Plus de la moitié des togolais favorables à une adhésion à l’AES selon un sondage

Le Togo pourrait-il être le prochain pays à rejoindre l’Alliance des États du Sahel (AES) ? C’est en tout cas le souhait d’une majorité de Togolais, selon un sondage d’Afrobarometer.
Menée auprès de 1200 citoyens togolais en novembre 2024, cette étude révèle que 54% d’entre eux estiment que leur pays servirait mieux ses intérêts en quittant la Communauté Économique des États de l’Afrique de l’Ouest (CEDEAO) pour rejoindre l’AES.

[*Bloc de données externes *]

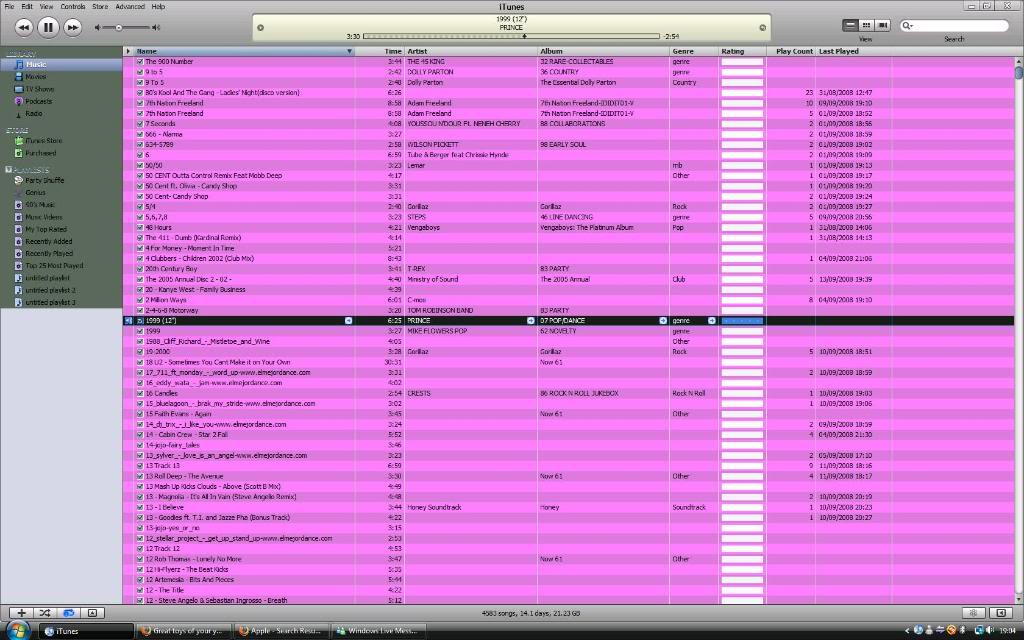Switch to Cover Flow view

tap(882, 26)
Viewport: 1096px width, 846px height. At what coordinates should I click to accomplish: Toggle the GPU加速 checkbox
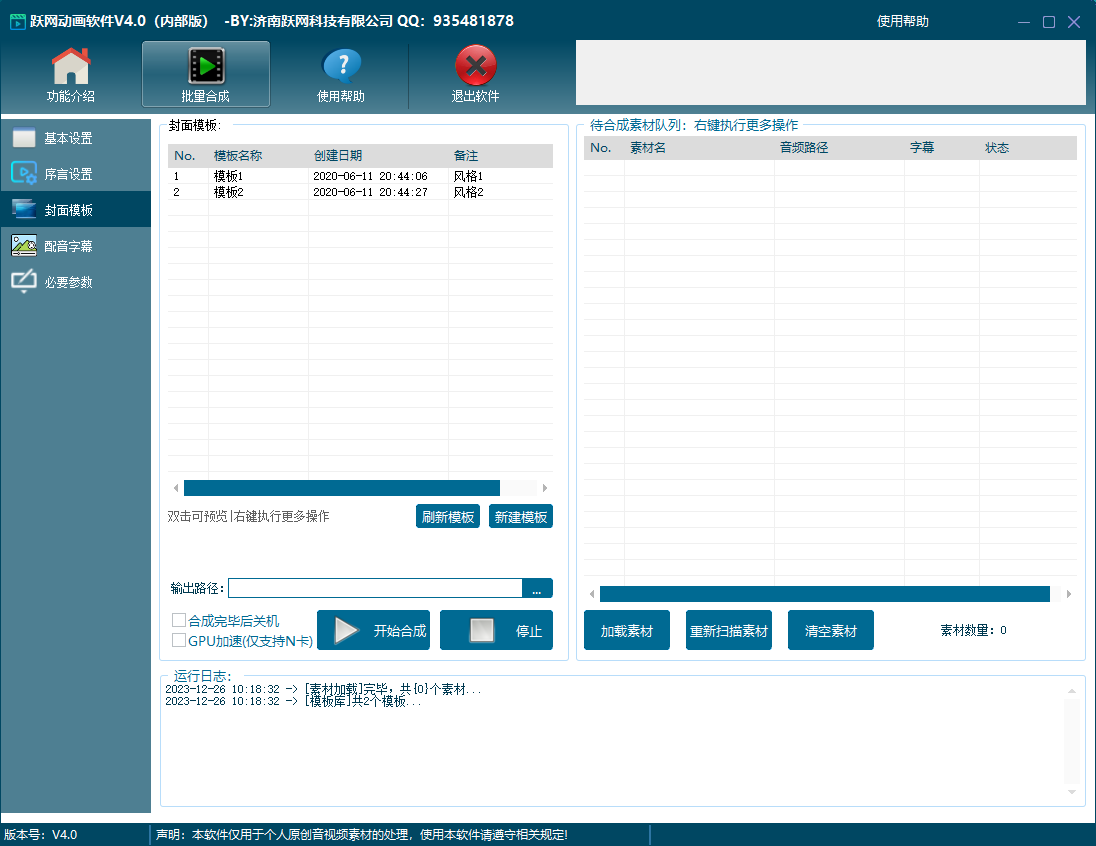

Cette tendance favorable à l’AES n’est toutefois pas homogène sur l’ensemble du territoire togolais. Le sondage met en lumière des disparités notables selon plusieurs critères. Les hommes se montrent plus enclins à soutenir cette adhésion que les femmes, avec respectivement 57% contre 50% d’opinions favorables. Un écart s’observe également entre zones urbaines et rurales : 59% des citadins approuvent cette perspective, contre 49% des habitants des campagnes.
À l’échelle régionale, le soutien à l’AES atteint des sommets dans la région Centrale avec 74% d’opinions favorables, suivie par Lomé Commune (64%) et la région des Savanes (60%), selon les résultats Afrobarometer rapportés par Ecofin.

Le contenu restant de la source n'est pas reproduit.